EXERCISE AIM - Would you find each line in the entries below with the string "will" and copy it?

TASK INPUTS Block Start

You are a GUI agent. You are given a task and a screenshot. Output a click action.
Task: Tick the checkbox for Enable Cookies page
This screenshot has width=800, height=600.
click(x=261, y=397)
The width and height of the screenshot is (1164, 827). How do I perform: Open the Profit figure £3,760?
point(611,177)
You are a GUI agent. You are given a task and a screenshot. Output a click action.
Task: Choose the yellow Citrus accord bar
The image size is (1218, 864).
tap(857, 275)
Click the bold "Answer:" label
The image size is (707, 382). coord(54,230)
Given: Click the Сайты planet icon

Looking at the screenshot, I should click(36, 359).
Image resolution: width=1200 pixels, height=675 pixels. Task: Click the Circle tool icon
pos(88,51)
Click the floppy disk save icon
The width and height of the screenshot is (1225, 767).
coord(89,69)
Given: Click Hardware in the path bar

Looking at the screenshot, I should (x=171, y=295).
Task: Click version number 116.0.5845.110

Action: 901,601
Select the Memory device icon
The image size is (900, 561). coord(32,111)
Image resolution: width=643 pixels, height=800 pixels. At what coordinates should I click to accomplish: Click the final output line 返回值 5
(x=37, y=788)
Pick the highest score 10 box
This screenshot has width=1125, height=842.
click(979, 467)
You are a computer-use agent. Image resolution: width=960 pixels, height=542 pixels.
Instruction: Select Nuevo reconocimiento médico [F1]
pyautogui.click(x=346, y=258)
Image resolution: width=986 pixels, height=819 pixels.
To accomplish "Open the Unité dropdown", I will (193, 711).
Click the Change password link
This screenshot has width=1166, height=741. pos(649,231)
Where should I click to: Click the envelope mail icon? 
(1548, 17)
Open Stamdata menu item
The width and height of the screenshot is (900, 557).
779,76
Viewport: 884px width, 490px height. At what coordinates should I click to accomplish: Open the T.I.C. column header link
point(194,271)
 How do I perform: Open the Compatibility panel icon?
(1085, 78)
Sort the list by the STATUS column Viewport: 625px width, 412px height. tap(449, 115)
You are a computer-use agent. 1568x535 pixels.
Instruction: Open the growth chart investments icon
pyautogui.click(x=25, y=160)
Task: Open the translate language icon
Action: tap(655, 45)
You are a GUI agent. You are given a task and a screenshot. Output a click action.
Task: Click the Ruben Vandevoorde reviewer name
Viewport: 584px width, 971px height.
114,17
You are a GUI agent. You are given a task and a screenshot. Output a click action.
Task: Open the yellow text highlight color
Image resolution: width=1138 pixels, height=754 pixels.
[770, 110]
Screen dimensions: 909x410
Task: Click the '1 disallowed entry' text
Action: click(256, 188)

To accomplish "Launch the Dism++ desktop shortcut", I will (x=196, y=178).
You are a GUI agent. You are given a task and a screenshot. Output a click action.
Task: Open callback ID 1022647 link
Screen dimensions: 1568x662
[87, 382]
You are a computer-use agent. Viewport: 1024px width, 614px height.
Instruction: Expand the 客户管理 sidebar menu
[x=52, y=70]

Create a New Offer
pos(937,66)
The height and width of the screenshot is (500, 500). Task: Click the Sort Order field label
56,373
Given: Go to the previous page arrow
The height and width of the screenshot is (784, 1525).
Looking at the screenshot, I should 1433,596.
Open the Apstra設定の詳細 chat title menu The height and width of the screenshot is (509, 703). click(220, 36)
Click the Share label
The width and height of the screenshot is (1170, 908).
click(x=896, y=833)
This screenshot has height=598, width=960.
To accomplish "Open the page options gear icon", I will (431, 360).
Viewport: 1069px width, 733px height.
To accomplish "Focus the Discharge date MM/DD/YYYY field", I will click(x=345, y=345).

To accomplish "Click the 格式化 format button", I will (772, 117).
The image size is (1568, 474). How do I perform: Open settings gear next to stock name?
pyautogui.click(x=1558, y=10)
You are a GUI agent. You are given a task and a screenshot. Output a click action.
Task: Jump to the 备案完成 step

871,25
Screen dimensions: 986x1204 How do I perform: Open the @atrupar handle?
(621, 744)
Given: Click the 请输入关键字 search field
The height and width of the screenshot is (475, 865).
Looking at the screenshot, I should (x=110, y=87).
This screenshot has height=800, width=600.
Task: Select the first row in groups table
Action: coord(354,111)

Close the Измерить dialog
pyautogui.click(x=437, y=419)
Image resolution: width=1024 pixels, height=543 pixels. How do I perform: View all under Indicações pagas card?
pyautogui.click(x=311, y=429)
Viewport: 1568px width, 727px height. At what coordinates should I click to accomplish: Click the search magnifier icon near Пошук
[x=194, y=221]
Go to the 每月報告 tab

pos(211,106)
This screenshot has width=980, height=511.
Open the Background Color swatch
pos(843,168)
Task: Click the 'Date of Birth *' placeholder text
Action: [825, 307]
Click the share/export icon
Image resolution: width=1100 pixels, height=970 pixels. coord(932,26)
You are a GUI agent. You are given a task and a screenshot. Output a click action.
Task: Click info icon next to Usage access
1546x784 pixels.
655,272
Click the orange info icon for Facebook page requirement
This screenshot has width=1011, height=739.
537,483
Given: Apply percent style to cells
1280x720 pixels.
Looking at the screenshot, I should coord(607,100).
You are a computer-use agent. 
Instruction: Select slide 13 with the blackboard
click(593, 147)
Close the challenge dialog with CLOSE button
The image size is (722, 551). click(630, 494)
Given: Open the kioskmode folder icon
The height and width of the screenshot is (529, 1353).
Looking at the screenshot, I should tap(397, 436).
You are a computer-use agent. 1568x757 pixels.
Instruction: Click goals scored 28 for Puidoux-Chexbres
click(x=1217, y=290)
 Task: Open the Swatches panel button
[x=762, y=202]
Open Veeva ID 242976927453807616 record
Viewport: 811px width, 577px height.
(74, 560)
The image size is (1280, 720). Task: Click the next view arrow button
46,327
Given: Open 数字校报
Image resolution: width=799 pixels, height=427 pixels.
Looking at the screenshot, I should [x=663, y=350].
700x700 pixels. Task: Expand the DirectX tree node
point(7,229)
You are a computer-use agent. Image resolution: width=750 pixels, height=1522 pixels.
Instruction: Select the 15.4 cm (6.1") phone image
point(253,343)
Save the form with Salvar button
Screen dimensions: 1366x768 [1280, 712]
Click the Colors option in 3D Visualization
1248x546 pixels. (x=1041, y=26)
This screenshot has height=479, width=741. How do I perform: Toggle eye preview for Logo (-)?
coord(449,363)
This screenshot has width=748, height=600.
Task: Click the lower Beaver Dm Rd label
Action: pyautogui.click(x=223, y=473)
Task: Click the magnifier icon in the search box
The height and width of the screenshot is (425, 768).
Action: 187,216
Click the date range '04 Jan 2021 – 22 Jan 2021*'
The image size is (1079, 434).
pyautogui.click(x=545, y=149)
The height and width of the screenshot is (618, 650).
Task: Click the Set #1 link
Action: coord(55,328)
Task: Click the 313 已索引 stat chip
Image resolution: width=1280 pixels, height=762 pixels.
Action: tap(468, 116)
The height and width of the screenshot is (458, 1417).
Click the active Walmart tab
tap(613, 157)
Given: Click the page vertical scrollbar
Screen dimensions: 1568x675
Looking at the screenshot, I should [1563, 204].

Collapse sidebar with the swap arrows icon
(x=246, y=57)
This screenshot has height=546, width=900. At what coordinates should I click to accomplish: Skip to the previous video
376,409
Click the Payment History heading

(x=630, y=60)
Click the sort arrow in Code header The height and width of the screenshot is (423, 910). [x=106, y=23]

TASK INPUTS Block End

RESULT -
To accomplish "Open the Unité dropdown", I will (193, 711).
To accomplish "Launch the Dism++ desktop shortcut", I will (x=196, y=178).
To accomplish "Open the page options gear icon", I will (431, 360).
To accomplish "Focus the Discharge date MM/DD/YYYY field", I will click(x=345, y=345).
To accomplish "Click the 格式化 format button", I will (772, 117).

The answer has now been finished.